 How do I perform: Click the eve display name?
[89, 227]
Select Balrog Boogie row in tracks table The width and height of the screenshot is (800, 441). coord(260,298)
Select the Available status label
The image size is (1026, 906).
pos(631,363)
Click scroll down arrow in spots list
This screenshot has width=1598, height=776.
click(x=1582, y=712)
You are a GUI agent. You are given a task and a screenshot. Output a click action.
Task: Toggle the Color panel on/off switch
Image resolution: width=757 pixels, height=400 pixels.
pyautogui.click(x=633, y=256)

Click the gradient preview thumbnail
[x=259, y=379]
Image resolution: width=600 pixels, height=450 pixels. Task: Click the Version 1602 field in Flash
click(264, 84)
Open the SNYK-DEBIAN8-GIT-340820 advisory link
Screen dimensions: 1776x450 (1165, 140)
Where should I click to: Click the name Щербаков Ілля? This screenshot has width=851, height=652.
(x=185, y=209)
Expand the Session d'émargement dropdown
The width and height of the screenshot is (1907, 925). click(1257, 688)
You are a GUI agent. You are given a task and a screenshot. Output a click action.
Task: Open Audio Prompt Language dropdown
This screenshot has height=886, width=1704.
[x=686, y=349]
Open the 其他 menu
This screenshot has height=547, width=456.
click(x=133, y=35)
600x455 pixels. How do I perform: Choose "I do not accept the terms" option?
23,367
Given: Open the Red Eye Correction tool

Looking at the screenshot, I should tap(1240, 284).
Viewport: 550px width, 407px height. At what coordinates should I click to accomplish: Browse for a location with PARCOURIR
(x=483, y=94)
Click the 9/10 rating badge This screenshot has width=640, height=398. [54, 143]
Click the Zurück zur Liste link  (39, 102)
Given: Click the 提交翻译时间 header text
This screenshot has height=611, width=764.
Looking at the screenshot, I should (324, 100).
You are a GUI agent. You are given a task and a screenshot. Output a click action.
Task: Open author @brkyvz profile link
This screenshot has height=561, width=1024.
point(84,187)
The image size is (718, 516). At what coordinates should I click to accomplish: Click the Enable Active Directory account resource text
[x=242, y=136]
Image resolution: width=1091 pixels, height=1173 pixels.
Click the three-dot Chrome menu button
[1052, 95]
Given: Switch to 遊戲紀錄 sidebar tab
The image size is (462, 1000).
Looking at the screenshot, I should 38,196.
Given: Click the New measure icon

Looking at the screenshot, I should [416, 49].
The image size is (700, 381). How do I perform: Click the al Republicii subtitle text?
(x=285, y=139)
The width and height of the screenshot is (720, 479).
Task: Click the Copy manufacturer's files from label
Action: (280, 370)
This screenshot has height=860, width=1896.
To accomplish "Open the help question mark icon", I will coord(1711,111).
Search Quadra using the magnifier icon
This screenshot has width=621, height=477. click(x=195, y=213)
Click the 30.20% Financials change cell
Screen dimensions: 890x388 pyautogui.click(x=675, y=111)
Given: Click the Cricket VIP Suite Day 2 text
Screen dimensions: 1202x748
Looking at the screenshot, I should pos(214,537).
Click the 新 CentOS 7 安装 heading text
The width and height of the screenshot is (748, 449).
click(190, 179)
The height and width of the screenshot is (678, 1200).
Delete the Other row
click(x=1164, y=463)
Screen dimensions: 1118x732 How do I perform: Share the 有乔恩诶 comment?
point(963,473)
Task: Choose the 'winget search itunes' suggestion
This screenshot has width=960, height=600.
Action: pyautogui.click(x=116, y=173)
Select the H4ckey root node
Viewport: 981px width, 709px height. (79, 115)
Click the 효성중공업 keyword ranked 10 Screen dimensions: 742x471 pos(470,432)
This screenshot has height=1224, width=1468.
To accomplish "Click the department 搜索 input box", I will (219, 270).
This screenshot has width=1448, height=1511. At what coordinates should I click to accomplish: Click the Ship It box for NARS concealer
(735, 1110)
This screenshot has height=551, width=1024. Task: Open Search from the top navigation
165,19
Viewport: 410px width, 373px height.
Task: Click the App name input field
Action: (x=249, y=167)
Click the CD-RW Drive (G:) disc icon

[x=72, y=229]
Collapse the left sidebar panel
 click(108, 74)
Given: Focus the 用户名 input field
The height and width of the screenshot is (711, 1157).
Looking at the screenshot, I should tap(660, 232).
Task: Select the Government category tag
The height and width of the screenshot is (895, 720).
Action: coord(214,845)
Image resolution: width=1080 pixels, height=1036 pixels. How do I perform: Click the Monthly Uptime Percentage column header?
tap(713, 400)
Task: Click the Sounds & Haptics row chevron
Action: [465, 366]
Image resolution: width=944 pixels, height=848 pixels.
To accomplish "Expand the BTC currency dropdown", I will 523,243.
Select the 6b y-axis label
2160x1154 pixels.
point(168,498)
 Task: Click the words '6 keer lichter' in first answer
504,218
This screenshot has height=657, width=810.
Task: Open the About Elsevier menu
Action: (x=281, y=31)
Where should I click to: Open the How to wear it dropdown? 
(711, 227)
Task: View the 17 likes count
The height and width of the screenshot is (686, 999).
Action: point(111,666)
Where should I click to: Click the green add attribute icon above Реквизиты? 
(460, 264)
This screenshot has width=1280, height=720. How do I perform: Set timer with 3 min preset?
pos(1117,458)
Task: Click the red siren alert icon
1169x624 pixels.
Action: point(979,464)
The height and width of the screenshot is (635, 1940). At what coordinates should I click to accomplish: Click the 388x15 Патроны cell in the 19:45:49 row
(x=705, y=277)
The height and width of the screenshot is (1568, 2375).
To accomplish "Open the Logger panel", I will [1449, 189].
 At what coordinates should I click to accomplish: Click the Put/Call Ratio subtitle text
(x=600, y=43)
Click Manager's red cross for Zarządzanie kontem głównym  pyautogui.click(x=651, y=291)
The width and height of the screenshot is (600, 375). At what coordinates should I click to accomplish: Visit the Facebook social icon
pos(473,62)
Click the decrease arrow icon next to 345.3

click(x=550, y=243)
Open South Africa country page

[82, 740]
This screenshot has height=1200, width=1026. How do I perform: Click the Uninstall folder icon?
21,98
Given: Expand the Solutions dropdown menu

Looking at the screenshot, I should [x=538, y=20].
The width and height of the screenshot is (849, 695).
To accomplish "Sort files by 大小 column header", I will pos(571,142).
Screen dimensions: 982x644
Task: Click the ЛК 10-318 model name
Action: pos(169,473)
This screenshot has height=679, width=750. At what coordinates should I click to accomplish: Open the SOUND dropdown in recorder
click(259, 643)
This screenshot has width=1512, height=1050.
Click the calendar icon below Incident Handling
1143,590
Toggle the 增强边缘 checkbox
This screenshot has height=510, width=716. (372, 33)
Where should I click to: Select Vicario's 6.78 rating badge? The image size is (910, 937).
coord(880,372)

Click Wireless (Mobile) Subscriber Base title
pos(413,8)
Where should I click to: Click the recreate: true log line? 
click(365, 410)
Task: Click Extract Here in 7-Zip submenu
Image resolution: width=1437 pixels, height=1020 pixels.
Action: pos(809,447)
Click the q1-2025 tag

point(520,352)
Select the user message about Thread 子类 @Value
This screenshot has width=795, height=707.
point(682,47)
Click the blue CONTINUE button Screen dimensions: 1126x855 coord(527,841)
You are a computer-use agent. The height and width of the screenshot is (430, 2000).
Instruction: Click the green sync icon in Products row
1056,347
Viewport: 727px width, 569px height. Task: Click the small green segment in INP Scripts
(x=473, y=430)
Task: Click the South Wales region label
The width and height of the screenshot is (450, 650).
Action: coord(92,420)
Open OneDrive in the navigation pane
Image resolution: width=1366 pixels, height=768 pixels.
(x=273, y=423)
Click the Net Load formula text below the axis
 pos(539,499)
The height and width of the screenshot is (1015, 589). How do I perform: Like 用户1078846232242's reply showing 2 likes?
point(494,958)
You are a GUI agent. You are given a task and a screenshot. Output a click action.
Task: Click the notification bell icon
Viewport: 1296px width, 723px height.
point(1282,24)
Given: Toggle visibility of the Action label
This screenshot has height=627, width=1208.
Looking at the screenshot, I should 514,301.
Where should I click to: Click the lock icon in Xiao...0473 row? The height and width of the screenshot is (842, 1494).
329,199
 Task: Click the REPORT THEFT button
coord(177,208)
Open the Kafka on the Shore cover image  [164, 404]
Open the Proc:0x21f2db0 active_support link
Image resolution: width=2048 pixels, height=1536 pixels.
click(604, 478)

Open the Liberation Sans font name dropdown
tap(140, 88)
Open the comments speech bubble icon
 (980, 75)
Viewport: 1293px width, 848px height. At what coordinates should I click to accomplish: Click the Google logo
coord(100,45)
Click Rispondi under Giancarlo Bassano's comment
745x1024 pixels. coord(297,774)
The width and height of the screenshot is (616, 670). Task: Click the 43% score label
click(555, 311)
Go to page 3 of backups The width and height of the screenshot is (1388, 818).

WORK TO BE COMPLETED
Look back at the entries above and repeat, unchanged, every line from the line holding "This screenshot has width=1598, height=776." through the line holding "Given: Click the 提交翻译时间 header text".

RESULT
This screenshot has width=1598, height=776.
click(x=1582, y=712)
You are a GUI agent. You are given a task and a screenshot. Output a click action.
Task: Toggle the Color panel on/off switch
Image resolution: width=757 pixels, height=400 pixels.
pyautogui.click(x=633, y=256)

Click the gradient preview thumbnail
[x=259, y=379]
Image resolution: width=600 pixels, height=450 pixels. Task: Click the Version 1602 field in Flash
click(264, 84)
Open the SNYK-DEBIAN8-GIT-340820 advisory link
Screen dimensions: 1776x450 (1165, 140)
Where should I click to: Click the name Щербаков Ілля? This screenshot has width=851, height=652.
(x=185, y=209)
Expand the Session d'émargement dropdown
The width and height of the screenshot is (1907, 925). click(1257, 688)
You are a GUI agent. You are given a task and a screenshot. Output a click action.
Task: Open Audio Prompt Language dropdown
This screenshot has height=886, width=1704.
[x=686, y=349]
Open the 其他 menu
This screenshot has height=547, width=456.
click(x=133, y=35)
600x455 pixels. How do I perform: Choose "I do not accept the terms" option?
23,367
Given: Open the Red Eye Correction tool

Looking at the screenshot, I should tap(1240, 284).
Viewport: 550px width, 407px height. At what coordinates should I click to accomplish: Browse for a location with PARCOURIR
(x=483, y=94)
Click the 9/10 rating badge This screenshot has width=640, height=398. [54, 143]
Click the Zurück zur Liste link  (39, 102)
Given: Click the 提交翻译时间 header text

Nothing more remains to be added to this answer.